What you need to do: A precise reproduction of every record below is needed, minus the pictures.

Provided records:
· · ·

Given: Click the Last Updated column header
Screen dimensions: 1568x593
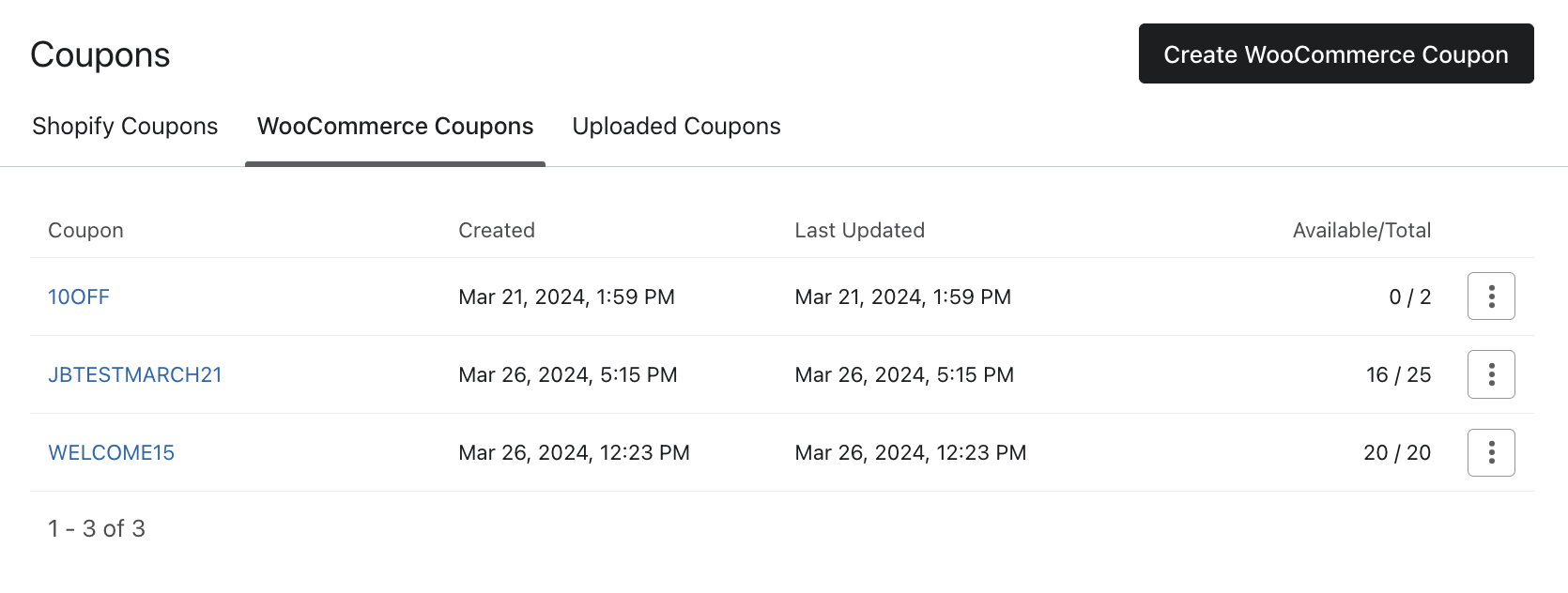Looking at the screenshot, I should [x=859, y=230].
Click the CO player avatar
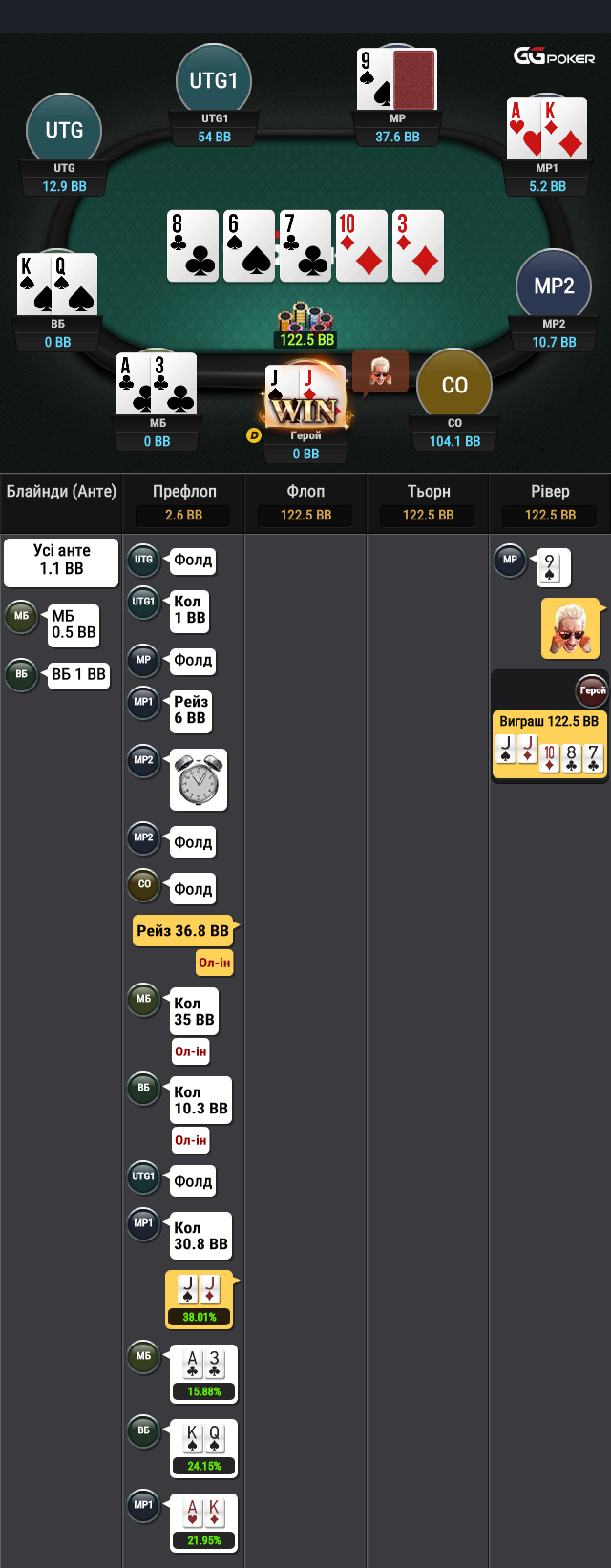Image resolution: width=611 pixels, height=1568 pixels. pos(454,385)
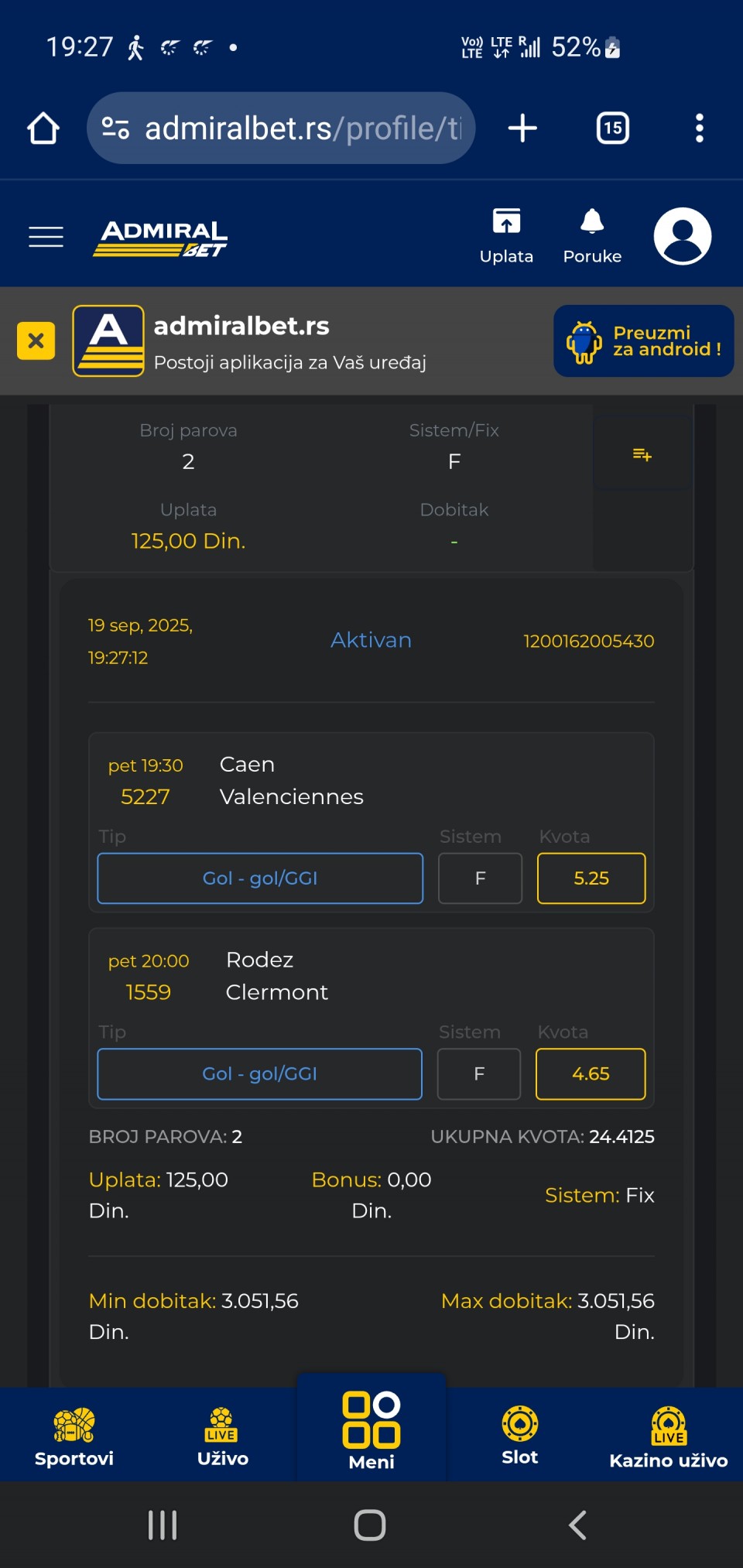This screenshot has height=1568, width=743.
Task: Open the Slot games tab
Action: pos(520,1436)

· · ·

Solution to this problem:
Given: Click the Last Updated column header
Screen dimensions: 1568x593
Looking at the screenshot, I should [x=859, y=230].
Click the CO player avatar
Image resolution: width=611 pixels, height=1568 pixels. pos(454,385)
This screenshot has height=1568, width=743.
Task: Open the Slot games tab
Action: pos(520,1436)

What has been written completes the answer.